Faculty reflect on documentary leading up to March 24 Health Summit
In anticipation of this year’s Health and Biomedical Science Summit, the College of Allied Health and Nursing and the College of Social and Behavioral Sciences hosted a viewing and discussion of the PBS documentary "The Central Park Five" in early March 2021.
“The Central Park Five” tells the story of the five Black and Latino teenagers who were wrongly convicted in New York City’s Central Park Jogger Case. The film chronicles the case from the perspective of these five teenagers whose lives were upended by this miscarriage of justice. One of those Exonerated Five, Dr. Yusef Salaam, will be the keynote speaker at the March 24, 2021 Health Summit, “Creating Health Equity: Social Justice & the Social Determinants of Health”.
During the viewing event, participants watched the film and then heard from faculty who discussed key takeaways, including the connection to the Social Determinants of Health. The panel ended with each presenter being asked to identify a specific topic as it related to the film and the March 24 Health Summit:
“The area I want people to look at is ex-felons or ex-offenders.

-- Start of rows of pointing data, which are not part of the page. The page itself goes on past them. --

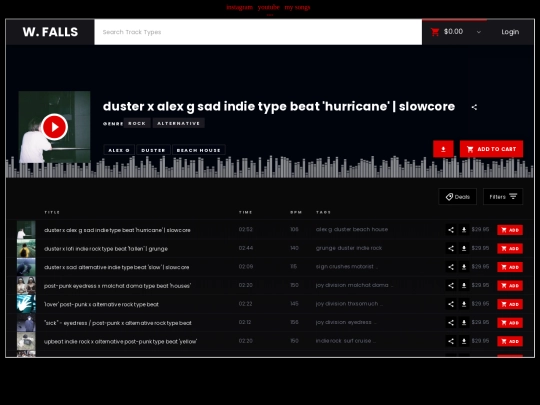Click the red download button near Add to Cart

tap(443, 149)
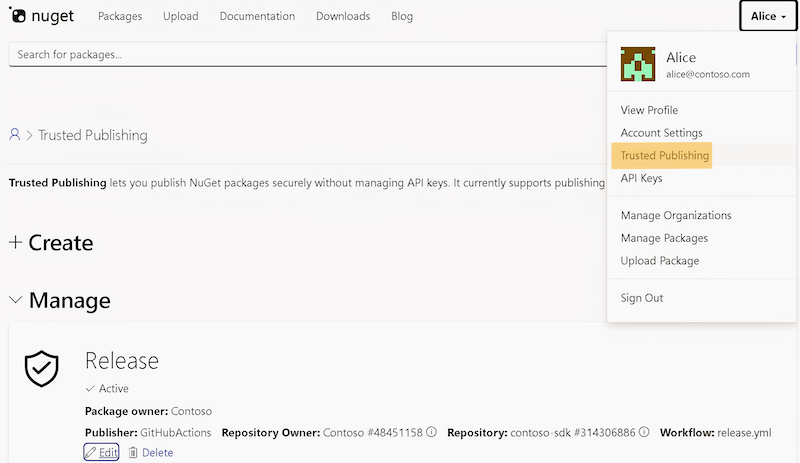The image size is (800, 463).
Task: Click the shield checkmark policy icon
Action: coord(41,369)
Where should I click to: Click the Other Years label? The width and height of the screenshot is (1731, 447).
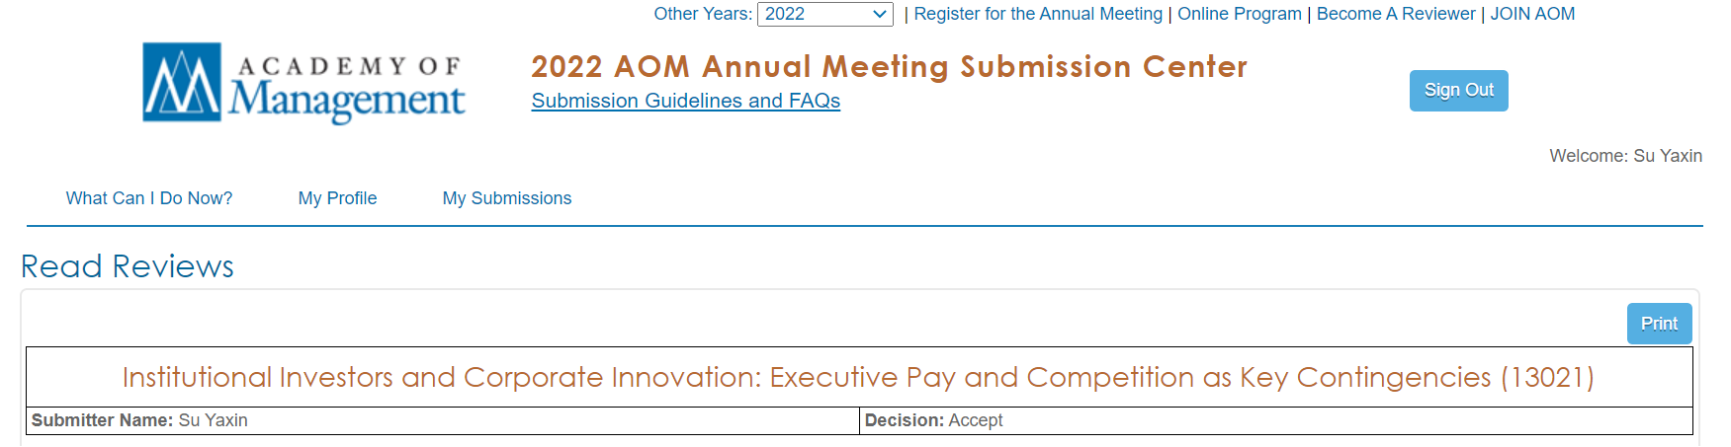[702, 14]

There are challenges when they leave, integrating them into society. Those released—many people of color—may not be allowed to vote, have employment, housing and so on. These are all issues that will be problematic for those coming out of prison."
|“To me... addressing the biases that happen between the arrest and right before incarceration – what happens when they get in the hands of the police? At the precinct? What happens when the prosecutor gets a hold of them? What happens when the jury sees them? We need to really address that space effectively and fairly."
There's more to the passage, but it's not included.